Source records
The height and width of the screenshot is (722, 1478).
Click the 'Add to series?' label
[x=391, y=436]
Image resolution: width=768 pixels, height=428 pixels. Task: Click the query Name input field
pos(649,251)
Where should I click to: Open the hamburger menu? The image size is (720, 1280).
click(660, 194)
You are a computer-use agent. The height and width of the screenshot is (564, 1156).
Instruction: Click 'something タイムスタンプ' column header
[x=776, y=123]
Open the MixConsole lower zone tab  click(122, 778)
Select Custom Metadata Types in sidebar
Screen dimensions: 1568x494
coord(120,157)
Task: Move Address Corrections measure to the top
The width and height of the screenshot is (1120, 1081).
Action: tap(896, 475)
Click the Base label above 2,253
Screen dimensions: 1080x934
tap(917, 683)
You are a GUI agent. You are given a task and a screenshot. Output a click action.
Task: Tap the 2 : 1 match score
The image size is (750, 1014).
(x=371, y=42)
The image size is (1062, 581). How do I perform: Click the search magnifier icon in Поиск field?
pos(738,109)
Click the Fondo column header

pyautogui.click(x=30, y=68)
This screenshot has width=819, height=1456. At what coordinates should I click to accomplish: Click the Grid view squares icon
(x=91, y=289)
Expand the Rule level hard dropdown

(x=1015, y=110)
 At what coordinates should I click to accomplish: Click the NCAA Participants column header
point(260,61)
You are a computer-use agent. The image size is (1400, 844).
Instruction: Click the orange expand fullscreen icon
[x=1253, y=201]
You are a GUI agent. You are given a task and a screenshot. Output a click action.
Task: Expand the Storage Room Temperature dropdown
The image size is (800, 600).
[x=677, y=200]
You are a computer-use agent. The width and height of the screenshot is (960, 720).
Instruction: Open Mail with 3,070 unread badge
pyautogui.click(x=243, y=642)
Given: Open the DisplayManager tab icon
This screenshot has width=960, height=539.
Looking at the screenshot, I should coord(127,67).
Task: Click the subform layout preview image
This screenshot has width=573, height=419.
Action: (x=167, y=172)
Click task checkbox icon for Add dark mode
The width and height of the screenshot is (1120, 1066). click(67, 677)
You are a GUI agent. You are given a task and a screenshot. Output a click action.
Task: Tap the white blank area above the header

== WHAT IS NEEDED ==
Render every line of the items above as a Markdown table with a Row column holding a running number and a Line column holding the line. Leave out the blank lines.

== RESULT ==
| Row | Line |
|---|---|
| 1 | The height and width of the screenshot is (722, 1478). |
| 2 | Click the 'Add to series?' label |
| 3 | [x=391, y=436] |
| 4 | Image resolution: width=768 pixels, height=428 pixels. Task: Click the query Name input field |
| 5 | pos(649,251) |
| 6 | Where should I click to: Open the hamburger menu? The image size is (720, 1280). |
| 7 | click(660, 194) |
| 8 | You are a computer-use agent. The height and width of the screenshot is (564, 1156). |
| 9 | Instruction: Click 'something タイムスタンプ' column header |
| 10 | [x=776, y=123] |
| 11 | Open the MixConsole lower zone tab  click(122, 778) |
| 12 | Select Custom Metadata Types in sidebar |
| 13 | Screen dimensions: 1568x494 |
| 14 | coord(120,157) |
| 15 | Task: Move Address Corrections measure to the top |
| 16 | The width and height of the screenshot is (1120, 1081). |
| 17 | Action: tap(896, 475) |
| 18 | Click the Base label above 2,253 |
| 19 | Screen dimensions: 1080x934 |
| 20 | tap(917, 683) |
| 21 | You are a GUI agent. You are given a task and a screenshot. Output a click action. |
| 22 | Task: Tap the 2 : 1 match score |
| 23 | The image size is (750, 1014). |
| 24 | (x=371, y=42) |
| 25 | The image size is (1062, 581). How do I perform: Click the search magnifier icon in Поиск field? |
| 26 | pos(738,109) |
| 27 | Click the Fondo column header |
| 28 | pyautogui.click(x=30, y=68) |
| 29 | This screenshot has width=819, height=1456. At what coordinates should I click to accomplish: Click the Grid view squares icon |
| 30 | (x=91, y=289) |
| 31 | Expand the Rule level hard dropdown |
| 32 | (x=1015, y=110) |
| 33 |  At what coordinates should I click to accomplish: Click the NCAA Participants column header |
| 34 | point(260,61) |
| 35 | You are a computer-use agent. The image size is (1400, 844). |
| 36 | Instruction: Click the orange expand fullscreen icon |
| 37 | [x=1253, y=201] |
| 38 | You are a GUI agent. You are given a task and a screenshot. Output a click action. |
| 39 | Task: Expand the Storage Room Temperature dropdown |
| 40 | The image size is (800, 600). |
| 41 | [x=677, y=200] |
| 42 | You are a computer-use agent. The width and height of the screenshot is (960, 720). |
| 43 | Instruction: Open Mail with 3,070 unread badge |
| 44 | pyautogui.click(x=243, y=642) |
| 45 | Given: Open the DisplayManager tab icon |
| 46 | This screenshot has width=960, height=539. |
| 47 | Looking at the screenshot, I should coord(127,67). |
| 48 | Task: Click the subform layout preview image |
| 49 | This screenshot has width=573, height=419. |
| 50 | Action: (x=167, y=172) |
| 51 | Click task checkbox icon for Add dark mode |
| 52 | The width and height of the screenshot is (1120, 1066). click(67, 677) |
| 53 | You are a GUI agent. You are given a task and a screenshot. Output a click action. |
| 54 | Task: Tap the white blank area above the header |